The other day I noticed a spike in my traffic coming in from Buzzfeed and I was confused. Then I realized it related to this post called “Don’t Be the Girl Who Didn’t Go To Paris.” I had written the post right in the thick of contemplating my move to Charlotte. I was so torn and remember having many sleepless nights as I hemmed and hawed trying to figure out what to do. In the post, I explain that I just didn’t want to be known as the girl who didn’t to go to Paris. It was a reference to Lauren Conrad on “The Hills.” She passes up an amazing internship opportunity in Paris to spend the summer at the beach with Jason Wahler (a thought that’s LOL-worthy now). I didn’t want to miss a great chance because I was afraid or had doubts or silly reasons for not wanting to go through with it.

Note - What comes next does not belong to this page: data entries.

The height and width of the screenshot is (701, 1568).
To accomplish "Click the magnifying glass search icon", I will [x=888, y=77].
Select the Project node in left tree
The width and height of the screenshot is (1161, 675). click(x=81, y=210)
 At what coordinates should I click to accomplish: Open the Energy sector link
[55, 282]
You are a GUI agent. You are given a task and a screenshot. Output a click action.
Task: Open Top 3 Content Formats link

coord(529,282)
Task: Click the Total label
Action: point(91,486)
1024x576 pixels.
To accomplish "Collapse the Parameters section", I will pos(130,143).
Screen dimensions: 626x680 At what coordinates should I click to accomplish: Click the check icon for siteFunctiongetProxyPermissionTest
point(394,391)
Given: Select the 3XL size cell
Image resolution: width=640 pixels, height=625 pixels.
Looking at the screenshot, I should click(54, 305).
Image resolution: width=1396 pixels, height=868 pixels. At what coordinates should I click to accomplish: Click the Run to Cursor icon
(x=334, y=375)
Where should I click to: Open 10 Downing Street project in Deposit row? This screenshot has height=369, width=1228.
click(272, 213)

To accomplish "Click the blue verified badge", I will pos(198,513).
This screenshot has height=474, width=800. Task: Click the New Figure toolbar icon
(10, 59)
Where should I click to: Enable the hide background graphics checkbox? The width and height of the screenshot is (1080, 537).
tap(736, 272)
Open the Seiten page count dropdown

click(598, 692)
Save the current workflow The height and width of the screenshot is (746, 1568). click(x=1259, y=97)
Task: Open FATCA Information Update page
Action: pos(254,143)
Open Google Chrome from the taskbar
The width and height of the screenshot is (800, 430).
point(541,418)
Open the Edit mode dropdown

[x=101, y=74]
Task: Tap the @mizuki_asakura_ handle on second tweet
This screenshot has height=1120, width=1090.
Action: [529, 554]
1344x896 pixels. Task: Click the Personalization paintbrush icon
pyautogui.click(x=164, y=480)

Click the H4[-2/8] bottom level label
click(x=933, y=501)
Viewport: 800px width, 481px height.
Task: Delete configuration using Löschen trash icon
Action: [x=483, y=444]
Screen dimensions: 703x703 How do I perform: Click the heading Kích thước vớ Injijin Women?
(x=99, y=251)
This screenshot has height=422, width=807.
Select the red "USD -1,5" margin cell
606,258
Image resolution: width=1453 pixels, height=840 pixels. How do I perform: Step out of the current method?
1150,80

It’s crazy to me that eight months later, I can officially say that I went to Paris. I’m here. And it’s great. When you’re in the heart of the decision-making process, big choices can be gut-wrenching. They can feel insurmountable and nearly impossible to make. I don’t care whether you’re thinking about moving, going back to school, or getting an apartment on your own. No matter how good your reasoning and logic may be, you’re probably finding a way to doubt yourself and do what’s comfortable. I know just days before I was set to move I was sure I’d have to back out.
But now, looking back on it, I can’t believe I ever questioned the move to Charlotte. Deep down I knew exactly what I needed to do, I was just scared to make it happen. I’m no expert in major life choices, but my advice to you is this: Don’t be the girl who didn’t go to Paris, whatever your version of Paris may be. Start your business, go back to school, quit that horrible job, end a toxic friendship. Just do it. If you’ve been thinking about it enough, it has value in your mind and is worth trying. When you make intelligent, well thought out decisions that your gut supports, it’s highly likely that the choice will be the right one.